On Monday, September 13th, 2010, I made my way to Chicago’s Millennium Park which is where the Jay Pritzker Pavilion is, the site for the last Pavement show in Chicago. Again, this was a whole new experience for me. I had lived in Chicago or the surrounding suburbs my whole life and had never been inside of Millennium Park. Sure, I’ve passed by on my way to some other destination, but never got close enough to get the full experience. I felt like a real tourist in my own town, checking the map to see where I was going, lugging along my baggage after I foolishly parked further away than I had anticipated. I finally made my way to the Pavilion and managed to get a hold of Jeremy who waved from the stage when he saw me. I marveled at the site of the pavilion as I walked down to meet him… the architecture is amazing and you couldn’t ask for a better backdrop for a concert. I mean there you are right in the middle of downtown Chicago, enjoying an evening of music surrounded by some of the most famous buildings in the world. Cool.

Jeremy helped me with my baggage and we headed onto to the stage, making our way towards one of the dressing rooms. On our way, we ran into Spiral Stairs (Scott Kannberg), one of the founding members of the band who thanked me for the great mics and all of the support during the tour. Jeremy led me to a small dressing room where Stephen Malkmus, Bob Nastanovich and Mark Ibold had been talking and casually keeping themselves entertained via their respective laptops. The guys made me feel welcome and moved their focus away from their electronics to engage in some casual conversation. Jeremy had left me alone with the band, obviously feeling the comfortable vibe in the room.

After a few minutes of talking about the venue, the city, family and music, it was decided that we should probably start getting some of this on tape. For the official interview, Malkmus and Nastanovich remained in the room, ready for my questions. I did my homework and researched the band then and now, but I still really wanted to hear their take on the situation. I mean, here’s a band that reunited after ten years, is not touring to support a new release, has no plans to record a new record, and had made it clear that this tour will end with the band going their separate ways with their separate projects. It’s a unique situation. One doesn’t want to dwell too much on the past or pry into the future, so we just stayed focused on the moment and the moment offered a lot to talk about. The video portion of this interview will appear on our MySpace and YouTube pages soon, stay tuned…
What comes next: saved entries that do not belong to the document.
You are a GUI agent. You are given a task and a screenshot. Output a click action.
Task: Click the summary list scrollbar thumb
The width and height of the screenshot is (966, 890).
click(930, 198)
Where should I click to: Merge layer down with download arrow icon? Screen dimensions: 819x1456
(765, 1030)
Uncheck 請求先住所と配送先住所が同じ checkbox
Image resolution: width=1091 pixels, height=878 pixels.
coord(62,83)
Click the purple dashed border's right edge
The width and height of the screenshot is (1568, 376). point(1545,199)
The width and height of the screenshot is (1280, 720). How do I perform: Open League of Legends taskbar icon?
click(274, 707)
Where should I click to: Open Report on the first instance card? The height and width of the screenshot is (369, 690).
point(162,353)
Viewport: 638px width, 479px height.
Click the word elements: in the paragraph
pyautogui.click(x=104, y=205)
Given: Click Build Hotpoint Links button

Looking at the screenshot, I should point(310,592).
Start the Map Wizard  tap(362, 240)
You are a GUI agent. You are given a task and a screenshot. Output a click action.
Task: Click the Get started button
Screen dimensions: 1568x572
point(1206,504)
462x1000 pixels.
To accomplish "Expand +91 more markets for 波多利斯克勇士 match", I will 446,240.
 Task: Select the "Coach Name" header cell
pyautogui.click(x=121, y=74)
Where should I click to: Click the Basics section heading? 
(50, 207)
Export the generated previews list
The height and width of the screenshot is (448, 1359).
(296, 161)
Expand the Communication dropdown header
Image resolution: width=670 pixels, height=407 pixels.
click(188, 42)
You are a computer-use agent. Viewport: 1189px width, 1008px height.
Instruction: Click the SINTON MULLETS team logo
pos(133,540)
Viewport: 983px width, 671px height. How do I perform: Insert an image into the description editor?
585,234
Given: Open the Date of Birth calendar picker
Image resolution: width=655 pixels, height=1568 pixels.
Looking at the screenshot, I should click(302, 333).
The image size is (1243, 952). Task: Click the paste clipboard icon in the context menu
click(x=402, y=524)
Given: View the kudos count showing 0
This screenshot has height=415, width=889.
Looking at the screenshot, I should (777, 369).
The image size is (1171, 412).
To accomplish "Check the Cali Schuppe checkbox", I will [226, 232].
Once we finished up the interview with Nastanovich and Malkmus, it was time to get a little more technical and invite monitor engineer Jeremy Lemos and front of house engineer Remko Schouten to sit down in front of the camera. These guys are such fans of Shure, the thing came out looking like a commercial… I swear we did not script any of it. We’ll let you be the judge, their moment on camera will be coming soon as well.

As the opening band began to play through their opening slot, the venue began to fill with a mixed bag of Pavement fans, both young and old. Standing near monitor world as the band casually made their way from dressing room to stage, the crowd began to reach a fever pitch as Stephen Malkmus was now visible and seemingly inviting the other original members of Pavement to join him on stage.

The band began ripping through a list of fan favorites, and it seemed to just come so easy, almost effortless. They practiced for this. Nastanovich said Pavement never used to practice when they were a band ten years ago. The preparation showed and the Pavement faithful approved with the start and end of every song played.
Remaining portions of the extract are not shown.